Overall Impression: A good solid read, but with a few kinks to work out.
I picked this book out from the Library excitedly, having read one of Sarah Dessen’s previous books ‘The Truth About Forever’ which I really enjoyed. And thankfully, Lock and Key didn’t disappoint…..
“ Ruby Cooper likes to expect the worst. That way, she’s never disappointed. Abandoned by her mother and forced to leave the house she calls home, Ruby is facing too many changes. Her world has been transformed into a life of luxury by her long-lost sister, but all Ruby wants to do is leave – she can make it on her own. Even Nate, the gorgeous boy next door, can’t seem to change her mind.
Will Ruby realise first impressions don’t always count? And that sometimes, people can surprise you, so it’s OK to let the closest ones in…. “
This book starts off with us following the teenager Ruby Cooper who is struggling to live with a mum who is both neglectful, suffers from alcoholism and is sometimes violent. They live in run down rented accommodation, changing their names each time they move so they can’t be traced (the reasons for this become evident later in the book).
But one day, Ruby comes home and her mum isn’t there. She tries to continue on her own paying the rent, going to school etc. with the knowledge that in less than a year she will turn 18, and can get the hell out of there. However, her plans are spoiled when a kitchen appliance breaks, flooding the house. She is discovered and taken in by child services.
Lucky for Ruby, she is taken in by her estranged older sister Cora (who abandoned her with her mother when she left for University) and her husband, who are filthy rich, living the high life. Ruby, used to relying only on herself and being independent, fights this every step of the way. But slowly she is convinced to stay, and starts to become friends with her seemingly perfect, happy go lucky neighbour Nate, against her better judgement.

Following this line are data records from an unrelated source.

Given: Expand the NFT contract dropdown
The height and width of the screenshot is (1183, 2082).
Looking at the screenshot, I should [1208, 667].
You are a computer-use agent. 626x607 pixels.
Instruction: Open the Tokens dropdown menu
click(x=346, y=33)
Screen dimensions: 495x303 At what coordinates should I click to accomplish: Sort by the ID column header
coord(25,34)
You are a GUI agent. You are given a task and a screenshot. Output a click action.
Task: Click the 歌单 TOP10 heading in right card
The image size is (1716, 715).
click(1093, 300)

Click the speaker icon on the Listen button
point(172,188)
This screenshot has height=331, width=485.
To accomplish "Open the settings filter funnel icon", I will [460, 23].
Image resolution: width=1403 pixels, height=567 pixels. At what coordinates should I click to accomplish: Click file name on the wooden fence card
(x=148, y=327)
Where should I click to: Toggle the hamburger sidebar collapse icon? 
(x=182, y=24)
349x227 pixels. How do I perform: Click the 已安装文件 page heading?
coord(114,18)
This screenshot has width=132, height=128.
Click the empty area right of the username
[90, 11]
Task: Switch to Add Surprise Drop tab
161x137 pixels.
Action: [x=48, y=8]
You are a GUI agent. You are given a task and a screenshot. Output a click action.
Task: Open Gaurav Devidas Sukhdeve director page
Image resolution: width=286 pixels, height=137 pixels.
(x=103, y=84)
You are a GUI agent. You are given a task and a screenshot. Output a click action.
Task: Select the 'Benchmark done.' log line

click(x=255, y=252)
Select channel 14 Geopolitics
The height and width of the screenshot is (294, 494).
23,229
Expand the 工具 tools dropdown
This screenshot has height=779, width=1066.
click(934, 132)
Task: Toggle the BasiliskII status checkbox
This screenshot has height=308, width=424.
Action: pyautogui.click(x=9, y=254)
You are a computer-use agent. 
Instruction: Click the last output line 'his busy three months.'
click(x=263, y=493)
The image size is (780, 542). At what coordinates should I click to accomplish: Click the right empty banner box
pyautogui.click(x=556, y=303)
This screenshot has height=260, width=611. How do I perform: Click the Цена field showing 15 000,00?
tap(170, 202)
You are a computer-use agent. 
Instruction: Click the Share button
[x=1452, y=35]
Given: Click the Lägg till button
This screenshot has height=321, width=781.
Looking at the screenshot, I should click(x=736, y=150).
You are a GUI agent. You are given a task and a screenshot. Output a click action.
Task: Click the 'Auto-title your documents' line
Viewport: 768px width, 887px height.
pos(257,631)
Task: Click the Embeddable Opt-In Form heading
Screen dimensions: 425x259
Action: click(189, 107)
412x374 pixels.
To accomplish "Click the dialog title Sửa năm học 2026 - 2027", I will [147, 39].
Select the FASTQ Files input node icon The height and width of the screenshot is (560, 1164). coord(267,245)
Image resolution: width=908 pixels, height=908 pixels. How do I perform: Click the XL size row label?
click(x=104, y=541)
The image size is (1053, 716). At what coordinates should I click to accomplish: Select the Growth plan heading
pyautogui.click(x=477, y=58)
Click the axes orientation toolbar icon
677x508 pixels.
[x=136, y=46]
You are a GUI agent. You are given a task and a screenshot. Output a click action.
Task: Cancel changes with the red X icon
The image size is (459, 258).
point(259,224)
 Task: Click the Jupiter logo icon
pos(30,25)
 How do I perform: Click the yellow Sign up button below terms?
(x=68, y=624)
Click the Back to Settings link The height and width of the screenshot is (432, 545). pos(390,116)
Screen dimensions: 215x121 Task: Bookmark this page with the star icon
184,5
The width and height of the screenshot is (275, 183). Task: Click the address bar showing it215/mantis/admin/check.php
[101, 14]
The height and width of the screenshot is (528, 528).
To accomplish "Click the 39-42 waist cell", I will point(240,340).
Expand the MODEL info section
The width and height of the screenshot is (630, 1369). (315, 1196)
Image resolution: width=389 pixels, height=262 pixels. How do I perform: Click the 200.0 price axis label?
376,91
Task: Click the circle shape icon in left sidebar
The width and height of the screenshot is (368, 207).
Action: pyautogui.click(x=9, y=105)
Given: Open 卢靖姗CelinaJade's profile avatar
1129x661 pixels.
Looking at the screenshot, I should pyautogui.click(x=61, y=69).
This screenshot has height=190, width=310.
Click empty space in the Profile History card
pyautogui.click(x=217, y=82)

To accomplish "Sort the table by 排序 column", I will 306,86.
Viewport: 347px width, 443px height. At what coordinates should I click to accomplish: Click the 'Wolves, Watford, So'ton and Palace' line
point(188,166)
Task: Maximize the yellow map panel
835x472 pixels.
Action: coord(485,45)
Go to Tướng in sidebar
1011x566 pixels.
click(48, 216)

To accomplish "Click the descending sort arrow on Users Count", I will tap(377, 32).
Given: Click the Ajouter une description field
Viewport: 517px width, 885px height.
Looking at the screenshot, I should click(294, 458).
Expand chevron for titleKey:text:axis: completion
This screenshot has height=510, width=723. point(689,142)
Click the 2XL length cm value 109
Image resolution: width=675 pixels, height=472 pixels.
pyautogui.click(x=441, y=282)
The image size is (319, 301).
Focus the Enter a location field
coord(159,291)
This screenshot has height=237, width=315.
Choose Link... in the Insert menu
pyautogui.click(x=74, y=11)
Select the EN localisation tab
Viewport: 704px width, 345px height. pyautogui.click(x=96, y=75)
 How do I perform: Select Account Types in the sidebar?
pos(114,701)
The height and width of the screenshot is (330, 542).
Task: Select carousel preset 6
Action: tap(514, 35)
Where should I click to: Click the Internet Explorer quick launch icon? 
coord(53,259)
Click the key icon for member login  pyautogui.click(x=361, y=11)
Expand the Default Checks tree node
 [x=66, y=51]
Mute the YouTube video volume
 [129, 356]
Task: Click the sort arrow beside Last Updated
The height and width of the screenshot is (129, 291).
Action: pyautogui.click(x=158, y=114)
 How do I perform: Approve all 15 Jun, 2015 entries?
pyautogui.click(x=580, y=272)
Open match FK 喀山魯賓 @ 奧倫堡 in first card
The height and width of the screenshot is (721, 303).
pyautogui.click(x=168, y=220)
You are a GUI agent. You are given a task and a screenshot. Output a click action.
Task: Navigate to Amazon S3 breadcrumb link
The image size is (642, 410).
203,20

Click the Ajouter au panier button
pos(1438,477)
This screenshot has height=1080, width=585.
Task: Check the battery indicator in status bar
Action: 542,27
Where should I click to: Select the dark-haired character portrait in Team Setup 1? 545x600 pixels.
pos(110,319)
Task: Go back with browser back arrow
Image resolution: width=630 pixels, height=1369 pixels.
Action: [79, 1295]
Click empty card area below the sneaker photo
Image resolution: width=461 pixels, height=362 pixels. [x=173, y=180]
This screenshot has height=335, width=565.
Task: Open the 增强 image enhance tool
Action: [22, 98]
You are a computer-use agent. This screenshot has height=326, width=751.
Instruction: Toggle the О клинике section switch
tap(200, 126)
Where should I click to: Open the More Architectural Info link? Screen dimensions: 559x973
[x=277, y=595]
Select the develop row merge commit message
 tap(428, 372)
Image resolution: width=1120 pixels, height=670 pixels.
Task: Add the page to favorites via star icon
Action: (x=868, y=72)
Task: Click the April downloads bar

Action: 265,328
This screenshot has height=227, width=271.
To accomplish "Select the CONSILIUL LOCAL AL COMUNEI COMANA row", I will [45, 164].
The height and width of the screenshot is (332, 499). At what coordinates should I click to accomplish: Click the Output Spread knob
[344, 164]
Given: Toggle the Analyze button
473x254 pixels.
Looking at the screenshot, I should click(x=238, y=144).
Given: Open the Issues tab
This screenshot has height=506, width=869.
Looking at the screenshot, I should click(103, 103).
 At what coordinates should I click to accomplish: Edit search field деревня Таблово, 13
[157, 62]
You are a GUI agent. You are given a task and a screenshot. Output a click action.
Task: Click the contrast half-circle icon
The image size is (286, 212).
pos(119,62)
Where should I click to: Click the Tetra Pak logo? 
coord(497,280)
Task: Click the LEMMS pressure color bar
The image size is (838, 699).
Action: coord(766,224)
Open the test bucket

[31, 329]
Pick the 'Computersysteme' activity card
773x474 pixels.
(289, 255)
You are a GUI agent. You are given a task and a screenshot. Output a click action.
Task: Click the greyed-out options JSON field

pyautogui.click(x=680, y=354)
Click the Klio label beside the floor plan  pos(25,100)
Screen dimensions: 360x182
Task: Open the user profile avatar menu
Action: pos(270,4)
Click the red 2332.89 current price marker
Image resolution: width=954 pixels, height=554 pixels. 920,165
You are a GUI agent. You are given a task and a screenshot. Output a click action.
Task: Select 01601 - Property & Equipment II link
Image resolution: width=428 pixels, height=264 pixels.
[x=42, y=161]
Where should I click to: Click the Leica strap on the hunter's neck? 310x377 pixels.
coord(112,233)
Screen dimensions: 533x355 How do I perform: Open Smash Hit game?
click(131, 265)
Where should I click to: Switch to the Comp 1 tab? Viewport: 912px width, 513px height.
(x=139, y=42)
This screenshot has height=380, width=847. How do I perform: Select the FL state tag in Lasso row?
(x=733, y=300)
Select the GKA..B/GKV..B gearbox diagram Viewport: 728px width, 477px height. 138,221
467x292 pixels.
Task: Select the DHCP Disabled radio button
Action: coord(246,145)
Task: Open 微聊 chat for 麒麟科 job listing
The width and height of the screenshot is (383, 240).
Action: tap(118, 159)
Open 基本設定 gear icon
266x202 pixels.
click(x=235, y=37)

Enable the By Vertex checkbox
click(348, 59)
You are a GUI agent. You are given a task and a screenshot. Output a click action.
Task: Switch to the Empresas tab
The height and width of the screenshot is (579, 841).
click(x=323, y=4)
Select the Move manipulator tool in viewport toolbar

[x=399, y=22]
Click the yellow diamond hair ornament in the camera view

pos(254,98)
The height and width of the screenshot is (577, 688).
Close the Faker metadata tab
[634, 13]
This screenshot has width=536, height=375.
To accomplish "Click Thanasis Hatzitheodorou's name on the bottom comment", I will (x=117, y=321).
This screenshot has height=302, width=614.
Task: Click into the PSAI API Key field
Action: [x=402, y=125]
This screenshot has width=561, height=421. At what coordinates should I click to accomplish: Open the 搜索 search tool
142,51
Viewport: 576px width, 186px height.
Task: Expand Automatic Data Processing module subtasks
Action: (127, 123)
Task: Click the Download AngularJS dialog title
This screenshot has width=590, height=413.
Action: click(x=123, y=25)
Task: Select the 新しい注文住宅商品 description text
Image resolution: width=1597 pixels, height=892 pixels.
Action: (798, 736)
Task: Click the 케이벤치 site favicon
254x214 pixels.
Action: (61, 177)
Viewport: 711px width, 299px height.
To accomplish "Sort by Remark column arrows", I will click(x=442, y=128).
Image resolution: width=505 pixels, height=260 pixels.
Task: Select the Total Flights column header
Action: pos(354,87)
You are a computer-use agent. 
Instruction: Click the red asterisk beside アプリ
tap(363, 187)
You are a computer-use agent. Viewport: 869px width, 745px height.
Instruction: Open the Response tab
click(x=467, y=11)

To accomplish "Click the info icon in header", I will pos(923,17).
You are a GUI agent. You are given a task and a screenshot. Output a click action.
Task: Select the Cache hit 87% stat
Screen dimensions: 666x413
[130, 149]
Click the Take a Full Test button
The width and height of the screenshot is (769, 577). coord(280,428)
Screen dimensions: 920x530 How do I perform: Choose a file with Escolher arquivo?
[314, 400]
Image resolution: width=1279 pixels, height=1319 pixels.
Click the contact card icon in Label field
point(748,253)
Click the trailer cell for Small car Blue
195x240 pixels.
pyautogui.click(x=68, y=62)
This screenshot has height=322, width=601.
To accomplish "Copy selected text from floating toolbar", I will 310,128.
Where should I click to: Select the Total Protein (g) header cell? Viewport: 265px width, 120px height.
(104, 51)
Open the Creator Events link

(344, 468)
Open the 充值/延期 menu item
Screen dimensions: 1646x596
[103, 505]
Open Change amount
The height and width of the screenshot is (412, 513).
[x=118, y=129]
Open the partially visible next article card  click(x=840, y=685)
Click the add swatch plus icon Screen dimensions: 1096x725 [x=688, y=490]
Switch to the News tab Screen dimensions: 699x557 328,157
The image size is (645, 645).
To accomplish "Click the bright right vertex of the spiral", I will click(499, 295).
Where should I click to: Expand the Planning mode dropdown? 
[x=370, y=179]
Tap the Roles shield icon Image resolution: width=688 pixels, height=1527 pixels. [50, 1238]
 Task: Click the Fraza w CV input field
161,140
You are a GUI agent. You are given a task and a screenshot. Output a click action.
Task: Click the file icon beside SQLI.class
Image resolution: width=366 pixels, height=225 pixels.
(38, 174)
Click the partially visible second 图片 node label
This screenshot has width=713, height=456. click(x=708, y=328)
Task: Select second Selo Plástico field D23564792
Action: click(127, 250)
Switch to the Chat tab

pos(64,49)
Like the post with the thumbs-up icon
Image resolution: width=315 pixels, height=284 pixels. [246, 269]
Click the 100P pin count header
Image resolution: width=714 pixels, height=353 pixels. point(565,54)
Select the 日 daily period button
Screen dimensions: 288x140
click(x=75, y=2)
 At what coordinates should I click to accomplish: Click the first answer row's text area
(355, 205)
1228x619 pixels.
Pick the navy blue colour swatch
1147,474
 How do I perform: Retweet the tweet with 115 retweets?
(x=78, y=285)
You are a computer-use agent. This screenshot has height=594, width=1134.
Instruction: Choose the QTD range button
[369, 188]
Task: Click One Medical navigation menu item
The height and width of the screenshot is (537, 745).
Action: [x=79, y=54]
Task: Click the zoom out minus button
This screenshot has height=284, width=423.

This book explores the way in which she adapts to her new life, and the way her perception of the world, and what family means, slowly begins to change. She learns many lessons along the way, including that it’s ok to ask for help sometimes, and that appearances aren’t always what they seem. I would describe this as a coming of age story, with a dash of romance on the side.
I didn’t think this book was as good as some of Dessen’s other work such as ‘The Truth About Forever’ as it seemed slower paced, and there were quite a few times I picked it up and the story didn’t seem to be going anywhere. It was almost as if it got stuck in a lull half way through where the story wasn’t moving forwards of backwards. But apart from that, I have nothing but praise for this book. The writer is excellent at observing the behaviour of people in everyday life, and uses this to create, well rounded, relatable characters that you could imagine running into on the street in everyday life. She is excellent at capturing the internal struggles and conflicting emotions of your average teenager, which is what makes her so suited to write this genre of book. Her informal style of writing is easy to read, and entertaining, and at times, even moved me to tears.
I would recommend this book to teens and young adults age 11 – 19 who like books that ponder the meanings of life and follow characters on a journey of discovery and self improvement. I think even adults would enjoy the book if they were looking for an easy read.